*WHAT TO WORK ON*
Continue the first-person travel account about leaving Saudi Arabia for the Monaco Grand Prix, picking up right after its final sentence.

*SUPPLIED PASSAGE*
After the scorching silence of the Saudi desert and the raw truth I’d felt in the limestone bat caves outside Riyadh, the roar of Formula One engines and clink of champagne glasses in Monaco couldn’t have felt further from reality—yet somehow, it was exactly where I needed to be.

Jay Patry and I had met a year earlier in Krasnoyarsk, Siberia. He was on an American-led expedition to the North Pole, I was still clinging to the remnants of my original Svalbard-based team, now fractured by war, lost visas, and time. What remained of my polar dream was a Russian-led patchwork of misfits—scientists, skiers, and hopefuls from all corners of the world. I was the only one left from that old crew. Still trying. Still holding the vision. Still skiing north.

Jay and I had bonded in Siberia, one of those rare connections where no explanations were needed. Months later, as I pushed through the Middle East with a sweat-drenched pack and wild border crossings, he messaged me: “Why don’t you come to Monaco? I’ve got a boat at the Grand Prix. You should come.”

*MATERIAL*

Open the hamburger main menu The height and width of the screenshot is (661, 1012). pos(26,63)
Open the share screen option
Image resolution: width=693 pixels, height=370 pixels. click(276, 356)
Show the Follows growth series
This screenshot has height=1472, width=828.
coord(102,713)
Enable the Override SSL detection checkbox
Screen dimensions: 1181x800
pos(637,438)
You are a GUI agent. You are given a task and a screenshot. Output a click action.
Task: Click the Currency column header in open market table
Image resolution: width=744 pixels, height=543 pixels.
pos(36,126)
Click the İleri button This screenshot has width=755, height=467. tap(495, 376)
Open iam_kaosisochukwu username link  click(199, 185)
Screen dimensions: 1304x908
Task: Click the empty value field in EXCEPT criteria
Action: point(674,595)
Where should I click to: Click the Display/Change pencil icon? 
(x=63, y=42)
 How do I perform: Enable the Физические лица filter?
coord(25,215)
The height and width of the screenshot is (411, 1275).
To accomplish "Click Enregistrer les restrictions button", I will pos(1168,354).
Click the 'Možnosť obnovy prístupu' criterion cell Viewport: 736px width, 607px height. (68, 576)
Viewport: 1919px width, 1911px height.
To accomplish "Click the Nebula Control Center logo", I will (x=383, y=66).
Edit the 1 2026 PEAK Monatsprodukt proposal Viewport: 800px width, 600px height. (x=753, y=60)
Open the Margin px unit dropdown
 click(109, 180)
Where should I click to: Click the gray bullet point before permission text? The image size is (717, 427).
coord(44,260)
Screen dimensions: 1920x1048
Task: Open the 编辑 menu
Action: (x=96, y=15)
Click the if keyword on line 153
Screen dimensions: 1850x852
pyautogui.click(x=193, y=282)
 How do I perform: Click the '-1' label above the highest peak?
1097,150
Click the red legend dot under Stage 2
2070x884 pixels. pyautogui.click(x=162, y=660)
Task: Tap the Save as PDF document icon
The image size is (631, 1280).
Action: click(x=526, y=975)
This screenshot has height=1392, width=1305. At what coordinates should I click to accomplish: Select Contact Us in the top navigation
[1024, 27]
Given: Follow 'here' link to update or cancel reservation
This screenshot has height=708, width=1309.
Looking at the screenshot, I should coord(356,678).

*REPLY TO THE EXERCISE*
I hesitated. My world was trains and tents. But I said yes. Then raced to make it happen—skimming days off the back end of my trip to carve out time, catching half-sleeps on desert buses just to claw a week into existence.

I arrived in Kuwait for one night to grab my North Pole gear I’d left with friends there, and the Kuwaitis lit up when I told them my next stop.

“Monaco? Grand Prix? No, no, you cannot wear that!” they laughed, eyeing my worn jeans and three tired t-shirts. They dragged me to the malls and transformed me—duck-egg blues, crisp whites, Riviera-ready.

Then I flew to Nice, dumped my pack at the airport, caught the bus to Monaco, and stepped onto a tender that shuttled me across glittering water to a floating world I couldn’t have imagined.

The yacht was enormous. Jay greeted me barefoot, grinning, as if we’d seen each other yesterday. Kendall, his wife, radiated calm warmth, and their kids—Sky and Talon—wrapped me into their lives like an uncle from another world. This was no fishing boat. This was a $50 million vessel with a crew of twelve, chrome polished hourly, and toys that looked like Bond’s weekend arsenal.

“I was supposed to sleep on the tender,” I joked, “but apparently it sank.”

Jay laughed. “That tender was worth a million. We’ll find you a blanket.”

That night, there was a DJ flown in. A pole acrobat who defied gravity. Champagne. Laughter. And underneath it all—kindness. I expected pretence, but found generosity. Opulence, yes—but wrapped in grace.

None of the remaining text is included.